Giornata itinerante, occupata dallo spostamento da Roma a Cambridge. L’arrivo all’aereporto, il passaggio al controllo bagagli, passaporti e formalità varie. Poi un’oretta e mezza d’aereo, passata un pò dormicchiando, e poi sbuchi fuori e risuccede: sei in altro differente universo. Un altro posto da dove ti trovavi la mattina stessa, pochissime ore prima.

Non viaggio molto, ma quel poco che viaggio è una cosa che mi colpisce sempre molto. Ma come – penso – la mattina mi trovo a Roma, e dopo pochissimo sono catapultato in un posto diverso, dove la gente parla e si veste e si muove in maniera differente (anche se magari non così differente, rispetto a qualche anno fa). Stranezza dei viaggi in aereo. La mente avrebbe bisogno di più lentezza, di un tracciato anche temporale, uno svolgimento che avviene nel corso del tempo, per abituarsi, per abituarti.

Giriamo a Londra per qualche decina di minuti; benchè si sia nel primo pomeriggio, mi pare già caotica, grande, articolata; al primo contatto forse indecifrabile. Non so che giudizio riportarne: i dati sono troppo pochi. Cerco di ricordarmi di quando ci sono stato da ragazzo; sono passati troppi anni, non sono certo se gli eco che mi arrivano nella memoria siano reali. Guardiamo le mappe, lo dico a Luigi: volevo cercare Celsea, il quartiere dove avevo alloggiato, con mia mamma e i miei fratelli, tanti anni fa. Ma la città è grande e noi siamo con tutte le valige; si decide di proseguire verso Cambridge.

Ripartiamo da King’s Cross e ci inoltriamo nella campagna inglese. Si vedono pianure verdi, mucche, campi da golf. Le casette tutte uguali uguali.

Cambridge mi dà un’impressione tutta diversa. Forse le dimensioni ridotte permettono che la mia mente possa comprenderne meglio qualcosa al primo contatto.
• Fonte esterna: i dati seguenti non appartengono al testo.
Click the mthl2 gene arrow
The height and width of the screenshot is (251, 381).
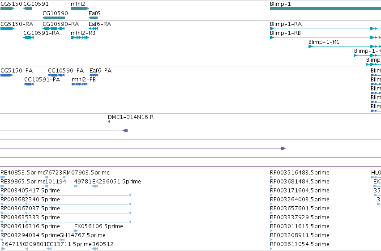click(x=80, y=9)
Sento un senso di pace che mi conforta, l’ambiente più tranquillo mi rinfranca, assieme alla veduta d’insieme di un posto che mi pare gradevole.
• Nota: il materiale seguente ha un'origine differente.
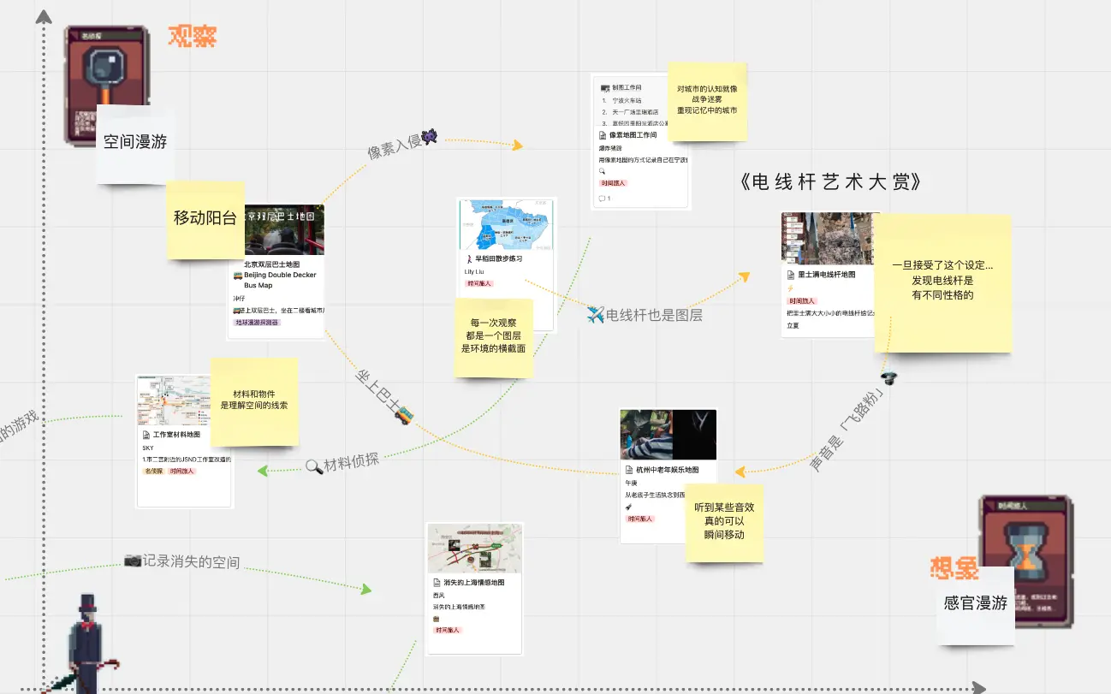
Task: Click the 名侦探 orange tag on 工作室材料地图
Action: coord(153,472)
Si cammina fino al Bed & Breackfast, osserviamo la gente che cammina, i volti. Quanta gente che non è inglese (ma a Londra ancor più): indiani, neri, orientali, gente di tante razze. Coesistono e si muovono nello stesso ambiente, con tranquillità.

Arriva il tipo e ci fa sistemare nelle camere. L’ambiente è carino, pulito, accogliente. Scendiamo ed andiamo a mangiare Fish and Chips, in una specie di pub che abbiamo trovato lungo la strada. Il cibo mi pare buono, il prezzo è modico (meno male, chè le sterline qui sembrano volare via…); c’e’ un caminetto e divanetti e sedie. Ci dicono di sistemarci dove ci pare. Ordino e pago subito, la ragazza dopo poco ci porta i piatti.
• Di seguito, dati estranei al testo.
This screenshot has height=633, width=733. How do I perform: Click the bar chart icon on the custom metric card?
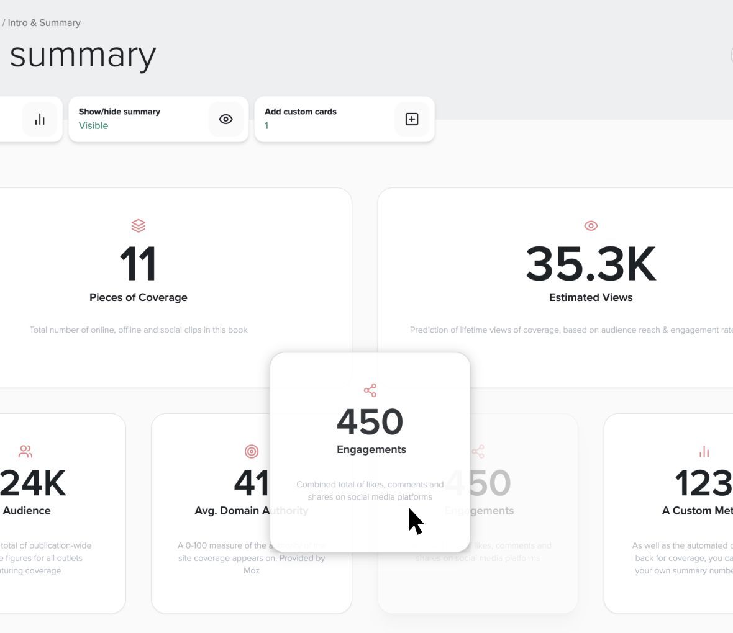(704, 451)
Mangiamo e parliamo di Gaia, dell’Osservatorio e dei suoi direttori, dei gruppi scientifici. Di quelle parti dell’astronomia che sembrano avere futuro e quelle che sembrano quasi ferme. E’ vero, in alcuni campi sembra che ormai si lavori sui dettagli, il quadro è abbastanza consolidato. Non è così per tutto, però.

Rientriamo e mi metto a leggere un pò su Gaia. Faccio un paio di telefonate, apro la televisione dove c’è la cerimonia di insediamento del presidente americano, butto giù queste note. Pensavo quasi di no, ma lo so che l’impulso a scrivere è forte e non si può evitare, almeno quando si è in viaggio. Fermare le impressioni, anche se piccole, minime. Magari non le legge nessuno, che importa: farlo,mi aiuta a capire, a rendere a me stesso un pò più intellegibile il mondo.